Yani mengatakan sedari awal memang tidak berharap banyak pada komite etik, sebab sudah ada kesan terlalu melindungi KPK. Ia mengatakan sudah pasrah dengan jajaran pimpinan KPK yang ada sekarang, yang masa jabatannya tinggal 70 hari lagi. Ia menunggu pemimpin baru yang sedang dalam tahap seleksi di Komisi III DPR RI.
Saat ini, politisi Partai Persatuan Pembangunan (PPP), itu menilai KPK tidak jelas situasinya.
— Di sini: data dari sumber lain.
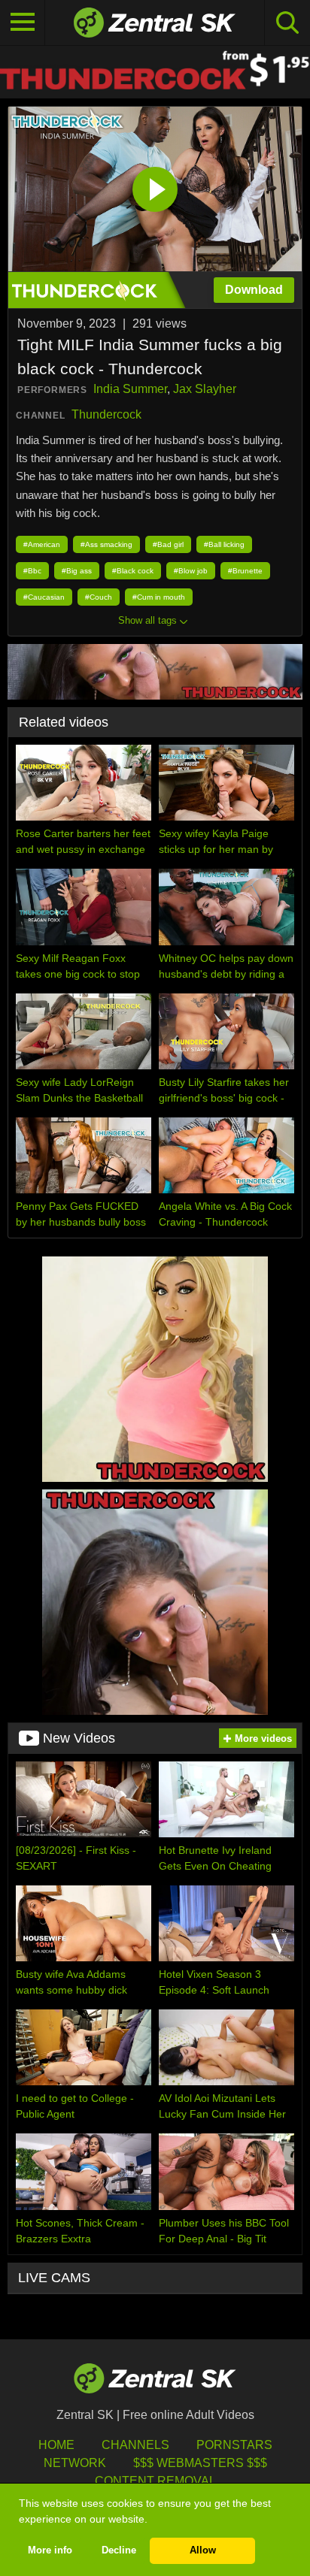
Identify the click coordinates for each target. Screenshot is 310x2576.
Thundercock (106, 414)
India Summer (130, 388)
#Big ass (77, 571)
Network (75, 2463)
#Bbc (32, 571)
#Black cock (132, 571)
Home (56, 2444)
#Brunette (245, 571)
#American (41, 544)
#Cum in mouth (158, 597)
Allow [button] (203, 2550)
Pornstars (234, 2444)
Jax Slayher (204, 388)
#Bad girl (168, 544)
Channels (135, 2444)
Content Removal (155, 2481)
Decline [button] (119, 2550)
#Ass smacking (106, 544)
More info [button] (50, 2550)
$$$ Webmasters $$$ (200, 2463)
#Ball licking (224, 544)
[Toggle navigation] (22, 22)
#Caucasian (44, 597)
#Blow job (191, 571)
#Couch (98, 597)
Meski sudah dua periode kepemimpinan, KPK seperti tidak memiliki roadmap pemberantasan korupsi. Selain itu belum pernah ada audit terhadap penyelidikan yang dilakukan KPK. Imbasnya, penanganan kasus korupsi KPK dinilai serampangan dan tebang pilih.
Sementara itu, pakar hukum tata negara, Irman Putra Sidi, mengingatkan bahwa tidak boleh ada berhala dalam politik. “Bahkan raja saja kan bukannya tidak mungkin salah, tapi juga jangan terlalu berlebihan menyikapi kritik pembubaran KPK,” katanya.
Dalam bahasa ketatanegaraan menurut Irman, istilah pembubaran, pembentukan, dan penggabungan adalah biasa. “Tapi kasus KPK ini hanya ada satu orang yang bisa langsung membubarkan KPK, yakni presiden lewat peraturan pemerintah. Itu pun dengan risiko dia mengalami impeachment,” terang Irman.